** BEGIN ARTICLE **
Kashmir University’s inapt diktat puts academic year of candidates at stake

In the ongoing admission season, career of many aspirants seeking admission at the University of Kashmir is at stake unnecessarily due to an inappropriate diktat, which is against the interest of candidates at large.

Unlike several other prestigious institutions, the University of Kashmir does not allow provisional admission of candidates whose final year / semester result of qualifying examination is not declared by June 17, even before the merit list of entrance examination is made public. Although comparison is not a justification and adherence to rule-book is tantamount to the professional conduct of the institute, but owing to ambiguous statements and delayed admission process by the University, it must amend the decree.

The University lays down eligibility criteria for admissions under section II of Admission Notification number 3 of 2015, which also reads, “Those candidates who have appeared in qualifying examination and are awaiting for final year results, can also apply at their own risk and responsibility.”

As the notification does not provide any detail in this regard, common understanding and experience suggests that the candidates would be required to prove eligibility at the time of admission, or soon after that, but the University’s new diktat forces them to provide qualifying exam details even before the merit list is made public, otherwise they would be marked ‘ineligible’. I fail to understand why the University allowed candidates to appear in entrance test provisionally when it did not intend to even process their merit, leave aside offering provisional admission.

The University’s admission policy for 2015 says that “candidates having passed the qualifying examination with the required minimum percentage of marks in aggregate… are eligible to apply for admission to the respective programme/s.” But as per the admission notification, candidates whose results are awaited could appear for entrance examination. This signifies that eligibility is required to be proven at the time of “admission”, not before exhibiting the merit list. Also, the admission policy document does not mention any criteria for candidates applying provisionally, as mentioned in the admission notification. This leads to confusion among candidates whose careers are now at stake.
** END ARTICLE **
# [WRITTEN REQUEST 1]
Decide whether each statement agrees with the article on Kashmir University admissions, answering yes or no and quoting the words that settle it: (a) The University of Kashmir allows provisional admission of candidates whose final result is not declared by June 17. (b) The admission notification lets candidates awaiting final year results apply. (c) The admission policy document sets criteria for candidates who apply provisionally.
# [WRITTEN REQUEST 2]
Render this sentence from the article on Kashmir University admissions in Spanish: "This leads to confusion among candidates whose careers are now at stake."
# [WRITTEN REQUEST 3]
According to the article on Kashmir University admissions, where does the University lay down its eligibility criteria for admissions?
** BEGIN MATERIAL SUPPLIED **
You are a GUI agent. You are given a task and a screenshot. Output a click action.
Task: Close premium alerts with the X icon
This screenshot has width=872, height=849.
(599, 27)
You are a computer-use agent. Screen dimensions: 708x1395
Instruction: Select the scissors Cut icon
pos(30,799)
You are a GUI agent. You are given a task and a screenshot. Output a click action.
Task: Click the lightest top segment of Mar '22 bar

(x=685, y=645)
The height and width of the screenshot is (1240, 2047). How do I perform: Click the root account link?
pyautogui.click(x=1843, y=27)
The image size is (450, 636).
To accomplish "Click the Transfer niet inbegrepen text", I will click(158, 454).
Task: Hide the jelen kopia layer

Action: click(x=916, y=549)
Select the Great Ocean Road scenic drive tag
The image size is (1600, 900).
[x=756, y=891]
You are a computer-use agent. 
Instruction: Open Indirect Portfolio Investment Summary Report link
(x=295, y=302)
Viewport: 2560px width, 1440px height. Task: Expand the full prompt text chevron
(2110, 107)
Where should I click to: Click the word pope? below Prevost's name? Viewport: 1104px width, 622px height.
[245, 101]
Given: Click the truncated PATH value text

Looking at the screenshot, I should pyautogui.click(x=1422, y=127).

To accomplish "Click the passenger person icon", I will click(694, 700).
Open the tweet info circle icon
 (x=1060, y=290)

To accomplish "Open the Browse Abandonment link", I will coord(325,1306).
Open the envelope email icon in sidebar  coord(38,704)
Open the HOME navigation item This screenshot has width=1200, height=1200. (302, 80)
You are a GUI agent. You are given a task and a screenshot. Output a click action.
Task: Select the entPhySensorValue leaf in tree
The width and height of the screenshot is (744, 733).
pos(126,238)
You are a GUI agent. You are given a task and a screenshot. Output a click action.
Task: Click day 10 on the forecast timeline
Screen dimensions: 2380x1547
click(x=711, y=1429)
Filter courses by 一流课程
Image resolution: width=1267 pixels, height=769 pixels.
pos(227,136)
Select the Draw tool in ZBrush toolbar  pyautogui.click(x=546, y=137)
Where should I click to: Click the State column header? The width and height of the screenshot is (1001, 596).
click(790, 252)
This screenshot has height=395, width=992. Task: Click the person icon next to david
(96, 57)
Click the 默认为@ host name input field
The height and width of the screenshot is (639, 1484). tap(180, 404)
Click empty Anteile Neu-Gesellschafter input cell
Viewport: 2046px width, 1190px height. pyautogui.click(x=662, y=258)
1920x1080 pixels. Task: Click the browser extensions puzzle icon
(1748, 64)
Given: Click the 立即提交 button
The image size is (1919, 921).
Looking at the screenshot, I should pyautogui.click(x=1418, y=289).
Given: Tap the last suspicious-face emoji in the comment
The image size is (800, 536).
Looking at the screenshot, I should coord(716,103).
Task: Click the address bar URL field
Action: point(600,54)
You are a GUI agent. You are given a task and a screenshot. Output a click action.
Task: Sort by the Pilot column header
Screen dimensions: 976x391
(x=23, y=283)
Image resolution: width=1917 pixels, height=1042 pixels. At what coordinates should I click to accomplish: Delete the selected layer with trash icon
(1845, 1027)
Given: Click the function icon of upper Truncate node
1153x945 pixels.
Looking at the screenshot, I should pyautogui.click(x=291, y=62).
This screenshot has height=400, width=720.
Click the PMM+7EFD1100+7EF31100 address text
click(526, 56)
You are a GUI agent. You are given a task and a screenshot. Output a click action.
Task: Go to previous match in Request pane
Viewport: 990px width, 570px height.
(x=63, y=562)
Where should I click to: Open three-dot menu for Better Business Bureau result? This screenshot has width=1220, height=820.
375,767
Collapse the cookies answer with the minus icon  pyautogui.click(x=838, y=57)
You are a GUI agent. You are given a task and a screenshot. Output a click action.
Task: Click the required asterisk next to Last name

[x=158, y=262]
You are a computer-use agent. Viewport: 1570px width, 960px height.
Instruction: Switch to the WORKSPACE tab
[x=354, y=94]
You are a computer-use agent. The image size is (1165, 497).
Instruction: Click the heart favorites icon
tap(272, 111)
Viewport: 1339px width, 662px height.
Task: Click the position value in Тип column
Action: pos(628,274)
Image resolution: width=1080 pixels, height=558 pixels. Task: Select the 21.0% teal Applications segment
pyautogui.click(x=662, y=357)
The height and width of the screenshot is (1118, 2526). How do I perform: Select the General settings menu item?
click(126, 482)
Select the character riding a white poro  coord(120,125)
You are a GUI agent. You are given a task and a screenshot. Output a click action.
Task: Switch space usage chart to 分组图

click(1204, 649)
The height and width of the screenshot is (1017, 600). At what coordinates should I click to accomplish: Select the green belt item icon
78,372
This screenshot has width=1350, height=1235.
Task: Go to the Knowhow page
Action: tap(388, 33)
** END MATERIAL SUPPLIED **
# [TASK RESPONSE 1]
(a) No: "the University of Kashmir does not allow provisional admission of candidates whose final year / semester result of qualifying examination is not declared by June 17"
(b) Yes: "Those candidates who have appeared in qualifying examination and are awaiting for final year results, can also apply at their own risk and responsibility."
(c) No: "the admission policy document does not mention any criteria for candidates applying provisionally"

# [TASK RESPONSE 2]
Esto genera confusión entre los candidatos cuyas carreras están ahora en juego.

# [TASK RESPONSE 3]
Under section II of Admission Notification number 3 of 2015.